Tuesday, December 21, 2010

My Wish for 2011 Theater

I've decided in the year of 2011 to build up my blog with more reviews regarding Theater, Music, Television, Movies, Special performances, Solo performances, Reality shows, and Concerts. I promise not one sports review will grace this blog unless it's The Goodman versus Steppenwolf or Patti LuPone going "Million Dollar Baby" on Bernadette Peters (actually after reading her autobiography I think its Lloyd Webber she’d turn into a meat pie.)

I also plan on doing features about theaters in the past that had a profound effect on me in my life. The wonderful theaters of yesteryear like The Candlelight and the Candlelight Forum, Appletree, Drury Lane Evergreen Park, The Briar Street (before it became overrun by those Smurfs), The Wisdom Bridge, Organic, Touchstone, Bailiwick, The Halsted Theatre Center, Wellington/Ivanhoe, St. Nicholas and so many more all the ones that hopefully will not still carry a grudge against me for future reviews. I also want to do pieces of the history of the current theaters in Chicago and what makes them special enough to keep going. Chicago is a wonderful town where we have a tradition that is deep and has produced some amazing things both artistically (some of the things I’ve seen the original "Wings" at the Goodman, famous “Shear Madness” at the Blackstone, or financially a hit "Bleacher Bums at the Organic. The pluses and the negatives are when one theater company falls under another one will raise from the ashes much like the phoenix.

I also would like to do pieces of the local Chicago Actors such as Hollis Resnik (who I used to wait for after every show just to meet her because to me she was IT to me until that time she tried to run me down with her car on the way to Hello,l Dolly!
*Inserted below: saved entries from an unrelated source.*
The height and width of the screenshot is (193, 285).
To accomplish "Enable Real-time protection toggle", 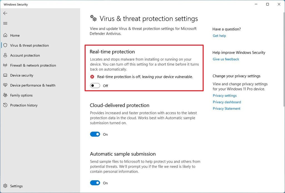I will [95, 86].
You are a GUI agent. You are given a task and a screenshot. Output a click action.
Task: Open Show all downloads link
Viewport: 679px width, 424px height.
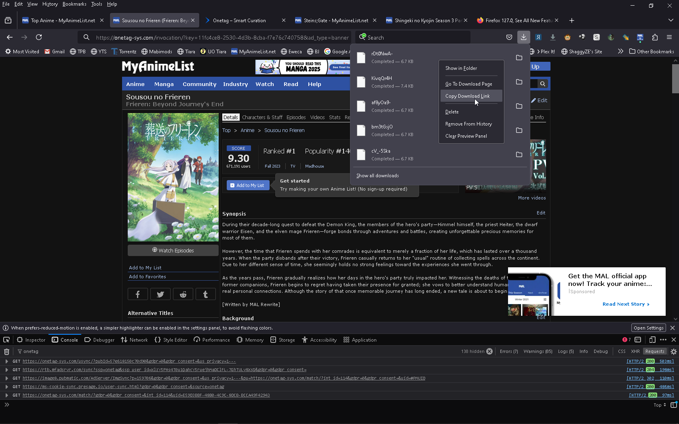click(377, 176)
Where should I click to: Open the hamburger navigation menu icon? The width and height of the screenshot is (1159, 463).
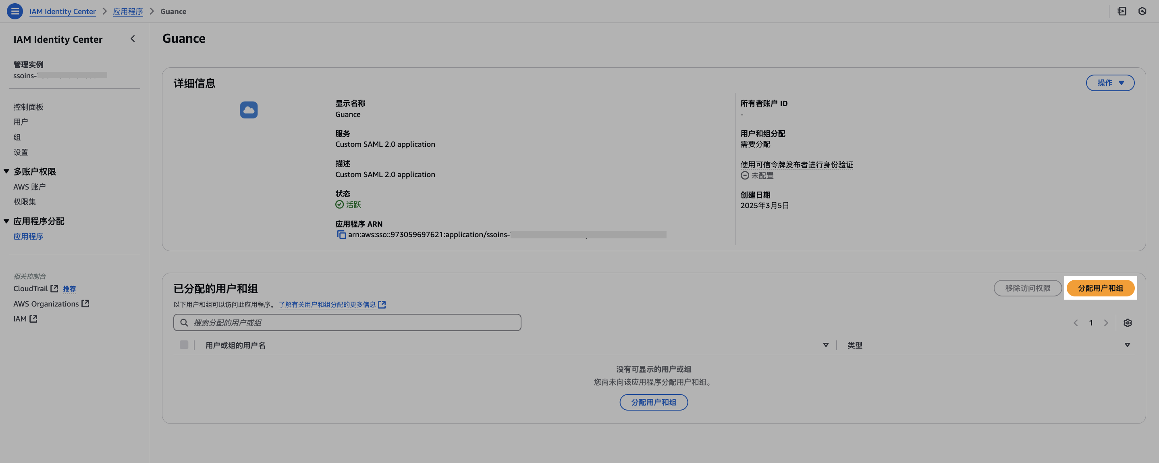click(15, 11)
At Amaish Acres), Paula Scrofano and her husband John Reeger, Susan Moniz (vocally the greatest Eva Peron I have ever heard), David Darlow, Mary Ernster, Felicia Fields, Dale Benson, Kathy Taylor, Larry Yando, Henry Godeniz and his wife Nancy Voights, Lisa Dodson, E. Faye Butler, Gene Weygandt, Anne Gunn, and the entire ensemble of Steppenwolf (both past and present, I'm looking at you Jim True and Glenn Headly.)
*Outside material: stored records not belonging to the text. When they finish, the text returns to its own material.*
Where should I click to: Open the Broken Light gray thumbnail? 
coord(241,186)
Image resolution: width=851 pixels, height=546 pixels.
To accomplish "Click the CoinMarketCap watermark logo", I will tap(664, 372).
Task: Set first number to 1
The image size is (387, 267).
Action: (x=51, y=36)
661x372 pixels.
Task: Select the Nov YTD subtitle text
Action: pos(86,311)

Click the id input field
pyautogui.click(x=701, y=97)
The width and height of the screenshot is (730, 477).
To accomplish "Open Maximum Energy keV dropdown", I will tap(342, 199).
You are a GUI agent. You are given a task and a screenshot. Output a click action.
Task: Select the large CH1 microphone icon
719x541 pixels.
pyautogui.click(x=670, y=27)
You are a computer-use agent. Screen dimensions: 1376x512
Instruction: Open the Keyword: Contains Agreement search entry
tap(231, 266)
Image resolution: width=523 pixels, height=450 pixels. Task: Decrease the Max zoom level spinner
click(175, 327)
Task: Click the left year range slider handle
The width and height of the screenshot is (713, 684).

Even the ones who have moved on to different stages and other mediums like Anne Dudek who was on House but I fondly remember at Court Theatre in both The Iphigenia Cycle and Mirror of the Invisible World at the Goodman Studio theatre, Harry Althaus who with a three way punch knocked me over with the "The Lisbon Traviata", "The Misanthrope" and "Gross Indecency: The Three Trials of Oscar Wilde" gave performances that I haven't and will never forgot. Joan Allen pre Oscar Nomination when she was good enough for the Chicago stage who I remember last seeing on the Steppenwolf Stage opposite Kevin Anderson and Sally Murphy in an out of this world production of Anne Tyler's "Earthly Possessions" or husband and wife team Kathy Santen and Sean Grennan who were so great they were able to move from musical theater Marriott's production of “1776” (where they both played an Adams) to straight drama a searing never forgotten production of "The Marriage of Bette & Boo at Appletree Theatre that had some walk out on and a kid like me never forget.

My hope for this blog is that just like when I was 15 and I ushered my first production of “Curse of the Starving Class” at Steppenwolf Theater that I can pass down my knowledge of what I used to see as legends. I still remember finding out where the stage door was for ever theater in Chicago which wasn’t that hard it usually was the door where the audience went in and I would walk up to the actor, lead or chorus and recite every show they were in and how I even noticed the smallest detail.